**Короткая задача 1**
Напечатайте без изменений отрывок из текста о Толстом и Достоевском: от слов «Таким образом, все» до слов «на поле брани.» включительно.

**Цитируемый текст**
★ ★ ★ ★ ★ ★ ★

Толстой и Достоевский. Противостояние - [42]

Шрифт
Интервал

Таким образом, все элементы толстовского искусства в совокупности работают на то, чтобы ослабить неустранимый барьер между реальностью мира языка и реальностью мира факта. Многие находят, что Толстой превосходит любого другого романиста. В знаменитом предисловии к юбилейному изданию «Войны и мира» Хью Уолпол[67] написал:

«Пьер и князь Андрей, Николай и Наташа увлекли меня за собой в свой живой мир — мир более реальный, чем тот раздрай, в котором я сам тогда жил… Именно в этой его реальности и состоит решающая непередаваемая тайна…»

Именно эта реальность овладела Китсом, когда он вообразил себя кричащим вместе с Ахиллом на поле брани.

★ ★ ★ ★ ★ ★ ★

**Выдержка из данных**
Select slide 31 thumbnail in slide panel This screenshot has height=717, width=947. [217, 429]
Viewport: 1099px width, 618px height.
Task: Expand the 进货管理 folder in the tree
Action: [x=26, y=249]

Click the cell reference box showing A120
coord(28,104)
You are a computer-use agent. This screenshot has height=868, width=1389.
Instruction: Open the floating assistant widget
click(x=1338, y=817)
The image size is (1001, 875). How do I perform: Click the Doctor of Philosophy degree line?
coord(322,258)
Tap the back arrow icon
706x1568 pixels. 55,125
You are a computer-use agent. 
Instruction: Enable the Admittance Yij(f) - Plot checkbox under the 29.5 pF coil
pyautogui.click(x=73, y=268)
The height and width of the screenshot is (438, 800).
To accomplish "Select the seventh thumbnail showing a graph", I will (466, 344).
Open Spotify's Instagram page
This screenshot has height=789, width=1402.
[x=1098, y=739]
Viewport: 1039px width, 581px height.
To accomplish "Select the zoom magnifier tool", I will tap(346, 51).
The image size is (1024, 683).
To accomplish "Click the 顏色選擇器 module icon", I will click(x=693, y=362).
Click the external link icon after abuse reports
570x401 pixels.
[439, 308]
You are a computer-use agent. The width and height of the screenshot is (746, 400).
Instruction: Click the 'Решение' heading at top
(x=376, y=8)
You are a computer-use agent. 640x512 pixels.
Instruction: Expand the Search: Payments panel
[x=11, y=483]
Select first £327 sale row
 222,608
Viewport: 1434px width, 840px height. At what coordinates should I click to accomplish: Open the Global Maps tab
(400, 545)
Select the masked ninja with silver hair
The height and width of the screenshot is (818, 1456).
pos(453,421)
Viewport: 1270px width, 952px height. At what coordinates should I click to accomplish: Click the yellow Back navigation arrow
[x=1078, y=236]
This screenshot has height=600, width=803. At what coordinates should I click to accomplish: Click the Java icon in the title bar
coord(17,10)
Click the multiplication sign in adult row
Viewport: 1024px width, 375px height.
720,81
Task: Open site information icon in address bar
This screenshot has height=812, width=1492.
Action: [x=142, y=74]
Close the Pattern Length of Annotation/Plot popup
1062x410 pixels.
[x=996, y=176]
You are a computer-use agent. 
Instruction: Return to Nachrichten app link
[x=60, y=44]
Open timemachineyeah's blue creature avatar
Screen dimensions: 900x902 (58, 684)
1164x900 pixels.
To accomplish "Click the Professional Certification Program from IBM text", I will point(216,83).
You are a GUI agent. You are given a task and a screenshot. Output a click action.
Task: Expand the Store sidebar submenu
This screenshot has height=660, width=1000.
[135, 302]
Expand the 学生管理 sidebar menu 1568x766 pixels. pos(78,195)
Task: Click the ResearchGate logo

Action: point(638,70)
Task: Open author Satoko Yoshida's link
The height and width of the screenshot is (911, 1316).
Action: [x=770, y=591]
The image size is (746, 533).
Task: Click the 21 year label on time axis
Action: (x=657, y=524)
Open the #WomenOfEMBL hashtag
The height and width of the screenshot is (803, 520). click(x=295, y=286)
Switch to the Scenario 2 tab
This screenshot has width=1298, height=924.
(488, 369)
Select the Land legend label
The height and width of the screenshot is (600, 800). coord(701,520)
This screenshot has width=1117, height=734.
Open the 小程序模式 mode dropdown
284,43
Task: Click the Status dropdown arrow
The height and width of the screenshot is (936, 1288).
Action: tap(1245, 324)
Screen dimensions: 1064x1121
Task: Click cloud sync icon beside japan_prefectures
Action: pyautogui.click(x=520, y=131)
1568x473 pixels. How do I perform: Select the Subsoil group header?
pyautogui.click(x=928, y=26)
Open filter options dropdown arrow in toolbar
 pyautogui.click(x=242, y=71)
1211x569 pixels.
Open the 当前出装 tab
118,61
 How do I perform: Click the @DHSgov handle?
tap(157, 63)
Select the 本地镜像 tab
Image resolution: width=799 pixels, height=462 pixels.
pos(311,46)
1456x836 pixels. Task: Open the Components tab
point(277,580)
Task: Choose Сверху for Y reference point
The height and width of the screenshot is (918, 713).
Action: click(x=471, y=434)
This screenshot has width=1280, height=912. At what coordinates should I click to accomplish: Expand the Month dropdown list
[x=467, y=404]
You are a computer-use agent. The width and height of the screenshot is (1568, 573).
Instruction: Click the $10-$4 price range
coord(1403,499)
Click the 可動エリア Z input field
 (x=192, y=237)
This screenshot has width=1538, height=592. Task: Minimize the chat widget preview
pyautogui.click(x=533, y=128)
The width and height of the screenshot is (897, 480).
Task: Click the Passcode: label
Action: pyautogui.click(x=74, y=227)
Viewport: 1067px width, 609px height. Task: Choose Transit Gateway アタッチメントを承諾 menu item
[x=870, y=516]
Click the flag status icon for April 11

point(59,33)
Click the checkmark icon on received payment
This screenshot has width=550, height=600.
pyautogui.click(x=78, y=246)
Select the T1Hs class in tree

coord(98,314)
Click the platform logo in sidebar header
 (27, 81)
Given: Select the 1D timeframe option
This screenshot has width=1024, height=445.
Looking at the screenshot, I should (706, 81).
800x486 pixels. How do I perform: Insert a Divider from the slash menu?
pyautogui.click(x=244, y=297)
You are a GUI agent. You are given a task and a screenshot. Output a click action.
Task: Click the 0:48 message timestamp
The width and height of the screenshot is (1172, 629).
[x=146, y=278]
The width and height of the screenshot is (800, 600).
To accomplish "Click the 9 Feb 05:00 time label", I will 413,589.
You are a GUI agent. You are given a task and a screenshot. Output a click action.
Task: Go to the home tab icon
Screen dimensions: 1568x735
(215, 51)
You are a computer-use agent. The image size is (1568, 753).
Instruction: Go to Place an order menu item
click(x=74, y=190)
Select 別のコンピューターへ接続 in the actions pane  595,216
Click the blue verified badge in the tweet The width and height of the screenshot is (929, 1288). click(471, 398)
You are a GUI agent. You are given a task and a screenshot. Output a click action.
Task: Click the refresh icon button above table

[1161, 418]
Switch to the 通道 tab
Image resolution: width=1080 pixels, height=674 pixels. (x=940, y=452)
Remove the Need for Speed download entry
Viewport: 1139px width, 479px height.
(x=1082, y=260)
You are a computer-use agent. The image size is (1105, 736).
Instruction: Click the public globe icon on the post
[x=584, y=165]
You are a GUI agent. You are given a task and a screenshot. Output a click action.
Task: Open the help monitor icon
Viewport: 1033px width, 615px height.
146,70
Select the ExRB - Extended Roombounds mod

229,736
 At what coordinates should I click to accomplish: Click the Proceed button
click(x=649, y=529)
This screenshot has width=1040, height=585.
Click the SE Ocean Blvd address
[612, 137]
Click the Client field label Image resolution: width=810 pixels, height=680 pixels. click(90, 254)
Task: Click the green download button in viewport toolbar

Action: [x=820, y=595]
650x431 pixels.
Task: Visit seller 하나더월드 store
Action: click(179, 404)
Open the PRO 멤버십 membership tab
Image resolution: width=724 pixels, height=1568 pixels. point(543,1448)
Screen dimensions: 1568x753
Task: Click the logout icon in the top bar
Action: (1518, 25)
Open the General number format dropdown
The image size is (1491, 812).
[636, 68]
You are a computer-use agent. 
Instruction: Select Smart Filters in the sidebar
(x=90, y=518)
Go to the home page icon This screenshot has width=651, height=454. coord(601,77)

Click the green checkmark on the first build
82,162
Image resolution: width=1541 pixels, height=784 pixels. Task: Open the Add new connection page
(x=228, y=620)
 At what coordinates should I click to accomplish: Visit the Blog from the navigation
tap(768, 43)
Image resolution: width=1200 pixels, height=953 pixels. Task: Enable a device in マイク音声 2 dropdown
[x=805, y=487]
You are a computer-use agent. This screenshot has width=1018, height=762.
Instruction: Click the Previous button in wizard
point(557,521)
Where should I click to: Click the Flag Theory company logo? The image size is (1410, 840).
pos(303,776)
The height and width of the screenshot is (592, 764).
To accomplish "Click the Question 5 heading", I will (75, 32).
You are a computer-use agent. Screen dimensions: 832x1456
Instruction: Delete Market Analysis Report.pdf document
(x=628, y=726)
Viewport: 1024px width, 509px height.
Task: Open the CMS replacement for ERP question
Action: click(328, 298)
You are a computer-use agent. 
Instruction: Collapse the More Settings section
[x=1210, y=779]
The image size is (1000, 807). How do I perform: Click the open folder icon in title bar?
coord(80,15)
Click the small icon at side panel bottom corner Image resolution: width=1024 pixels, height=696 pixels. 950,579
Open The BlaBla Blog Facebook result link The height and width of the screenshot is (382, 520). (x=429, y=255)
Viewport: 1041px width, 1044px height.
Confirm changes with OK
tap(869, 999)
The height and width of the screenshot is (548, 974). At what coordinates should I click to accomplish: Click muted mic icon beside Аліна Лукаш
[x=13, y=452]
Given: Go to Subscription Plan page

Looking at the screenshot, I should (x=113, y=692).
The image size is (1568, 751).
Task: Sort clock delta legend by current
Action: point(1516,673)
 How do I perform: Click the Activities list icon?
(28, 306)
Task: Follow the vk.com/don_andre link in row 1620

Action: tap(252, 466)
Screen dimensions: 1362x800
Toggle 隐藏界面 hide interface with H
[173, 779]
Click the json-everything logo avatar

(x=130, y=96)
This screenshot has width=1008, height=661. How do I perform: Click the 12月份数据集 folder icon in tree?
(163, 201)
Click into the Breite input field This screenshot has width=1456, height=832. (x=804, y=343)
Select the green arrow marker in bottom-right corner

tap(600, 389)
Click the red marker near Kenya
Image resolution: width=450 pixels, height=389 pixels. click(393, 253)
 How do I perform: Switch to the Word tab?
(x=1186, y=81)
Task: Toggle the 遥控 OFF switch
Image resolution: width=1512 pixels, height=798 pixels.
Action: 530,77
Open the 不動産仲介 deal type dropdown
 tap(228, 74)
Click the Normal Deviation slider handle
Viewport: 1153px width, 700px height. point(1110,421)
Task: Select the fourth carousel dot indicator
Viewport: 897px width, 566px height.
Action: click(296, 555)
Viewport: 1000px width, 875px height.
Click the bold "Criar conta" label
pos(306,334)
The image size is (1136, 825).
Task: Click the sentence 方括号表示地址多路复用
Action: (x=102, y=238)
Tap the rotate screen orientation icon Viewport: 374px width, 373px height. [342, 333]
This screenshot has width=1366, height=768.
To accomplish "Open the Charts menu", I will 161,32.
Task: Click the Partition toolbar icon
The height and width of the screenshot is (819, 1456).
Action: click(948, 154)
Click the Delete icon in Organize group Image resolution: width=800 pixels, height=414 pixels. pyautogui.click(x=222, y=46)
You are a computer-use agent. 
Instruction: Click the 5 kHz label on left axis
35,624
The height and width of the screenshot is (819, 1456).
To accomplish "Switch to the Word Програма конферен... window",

★ ★ ★ ★ ★ ★ ★

**Короткая задача 2**
Выведите без изменений строки записей, начиная со строки с «Task: Open author Satoko Yoshida's link» и заканчивая строкой с «The height and width of the screenshot is (803, 520).» включительно.

**Полное решение 1**
Таким образом, все элементы толстовского искусства в совокупности работают на то, чтобы ослабить неустранимый барьер между реальностью мира языка и реальностью мира факта. Многие находят, что Толстой превосходит любого другого романиста. В знаменитом предисловии к юбилейному изданию «Войны и мира» Хью Уолпол[67] написал:

«Пьер и князь Андрей, Николай и Наташа увлекли меня за собой в свой живой мир — мир более реальный, чем тот раздрай, в котором я сам тогда жил… Именно в этой его реальности и состоит решающая непередаваемая тайна…»

Именно эта реальность овладела Китсом, когда он вообразил себя кричащим вместе с Ахиллом на поле брани.

**Полное решение 2**
Task: Open author Satoko Yoshida's link
The height and width of the screenshot is (911, 1316).
Action: [x=770, y=591]
The image size is (746, 533).
Task: Click the 21 year label on time axis
Action: (x=657, y=524)
Open the #WomenOfEMBL hashtag
The height and width of the screenshot is (803, 520). click(x=295, y=286)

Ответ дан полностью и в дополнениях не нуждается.